Many previously unclassified cases of sprue gastrointestinal disorders have been demonstrated to be otherwise unaccounted instances of this unique enteropathy. A large retrospective review published in 2014 in the Journal of Pharmacy Practice indicated that almost one-quarter of unidentified sprue cases were linked to the use of this medication. In 2012 in fact, nearly 2 million U.S. patients received approximately 10.6 million olmesartan prescriptions (6, 10).
The real mechanism of this chronic diarrhea is still being investigated. Although many other drugs may cause diarrhea, in fact, their mechanisms are very diverse, including gastric acid suppression, drug-induced hypomotility or hypermotility, and increased stool fluidity (10). Even the specific ARBs-induced TGF-β inhibition does not cause a diarrhea of this magnitude, and the only answer may be an immuno-mediated hyper reaction of the intestinal epithelial cells (11).
Can Benicar weight loss increase the risk of cardiovascular diseases?
Olmesartan is prescribed to reduce the cardiovascular risk by lowering blood pressure.
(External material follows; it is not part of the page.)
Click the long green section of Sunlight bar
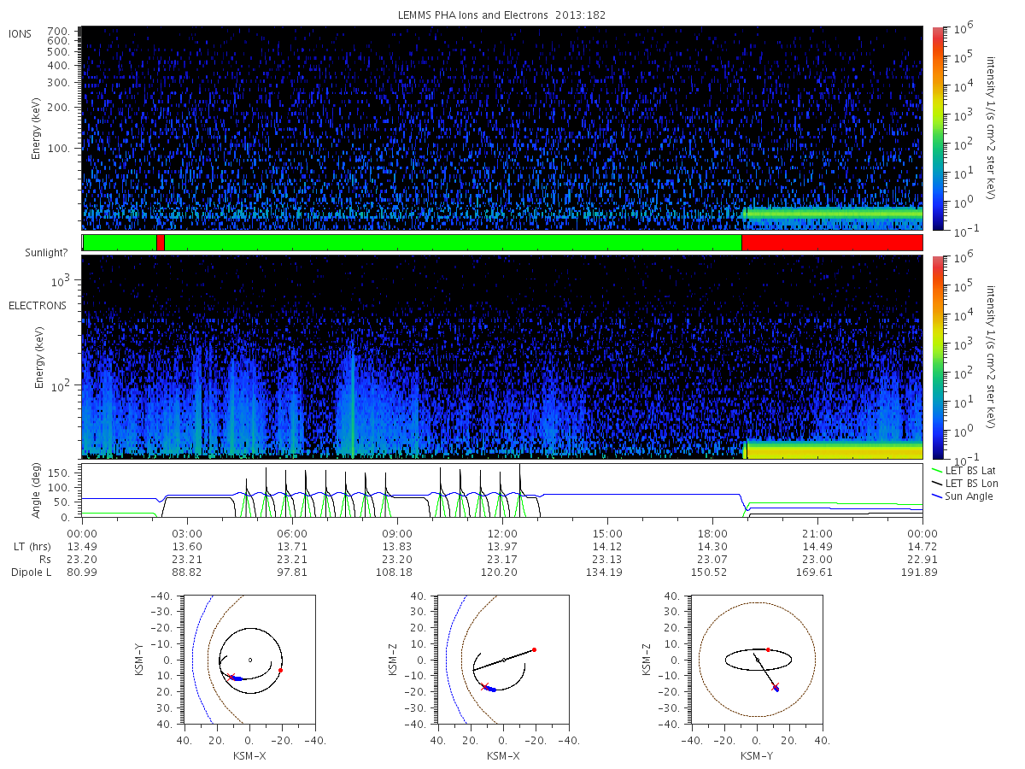This screenshot has height=769, width=1025. (x=453, y=243)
Hypertension is, in fact, associated with an increased risk of fatal and nonfatal cardiovascular events such as myocardial infarctions and strokes (1, 12). As a consequence, if a patient has received an olmesartan prescription, it’s safe to assume he’s at risk for cardiovascular events. Studies performed on hemodialysis patients, however, showed how malnutrition and inflammation may increase the mortality rate and lead to less favorable outcomes (13, 14). Atherosclerosis can be, in fact, properly defined as a chronic inflammatory disorder, and represents a major risk factor for cardiovascular diseases and accidents. It’s then safe to assume than any other inflammatory disease may have detrimental effects on atherosclerosis by further increasing the body inflammatory state (15). Malnutrition, on the other hand, aggravates existing inflammation and heart failure, and decreases the natural body defenses against infection. Inflammation itself is also associated with congestive heart failure, leading to a syndrome aptly called malnutrition, inflammation, and atherosclerosis (MIA) that affects patients with renal disease (13, 14).
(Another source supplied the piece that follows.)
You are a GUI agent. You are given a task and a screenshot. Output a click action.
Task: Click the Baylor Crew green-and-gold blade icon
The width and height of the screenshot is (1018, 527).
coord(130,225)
Previous studies already pointed how Celiac Disease can be associated with an increased risk of ischaemic heart disease and higher cardiovascular mortality. Weight loss, chronic diarrhea, and consequent malnutrition, as well as the inflammatory state, may thus worsen the general cardiovascular profile of the patient. In other words, it may be allegedly be considered as a complication for potential cardiovascular patients, or, at least, in those who manifest symptoms of the dreaded enteropathy (16, 17).
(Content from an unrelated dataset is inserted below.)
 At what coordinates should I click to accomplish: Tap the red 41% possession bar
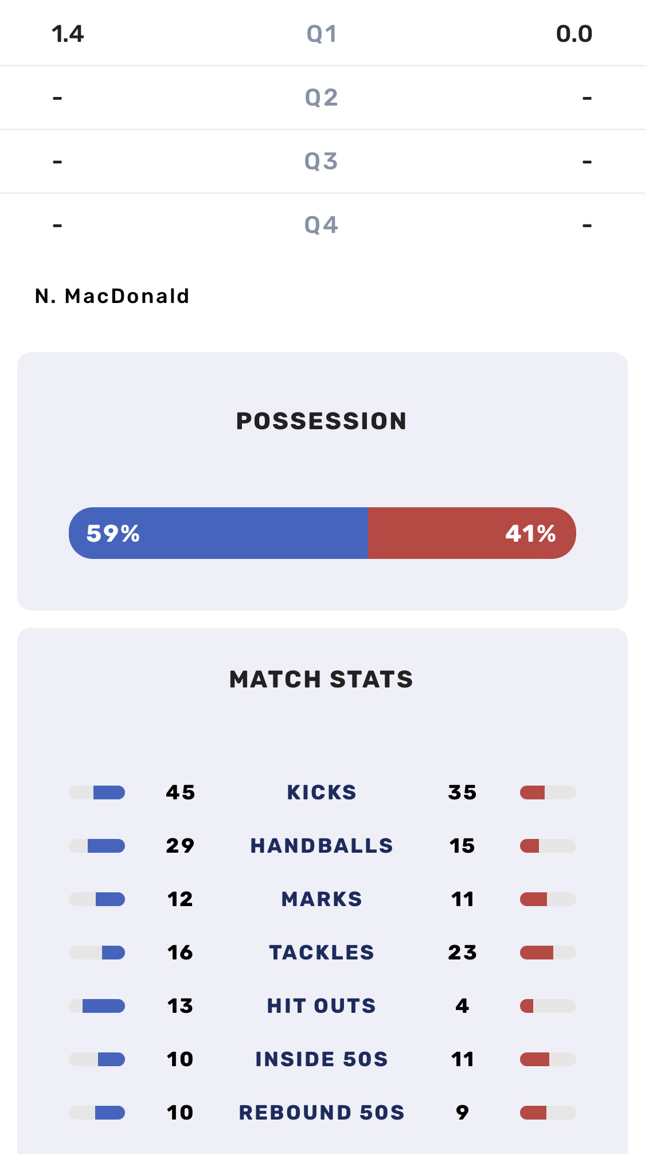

Although FDA recently approved a label change to warn patients and doctors about the risks of severe intestinal problems (7), many people had to face a significant weight loss that negatively affected their lives for several years. People who suffered the injuries caused by this medication’s gastrointestinal damage filed a Benicar lawsuit to ask for compensation, and the number of litigations brought to court by personal injury lawyers kept growing through the whole 2015. Today over 30 litigations have been consolidated in a Multidistrict Litigation in the U.S. District Court for the District of New Jersey.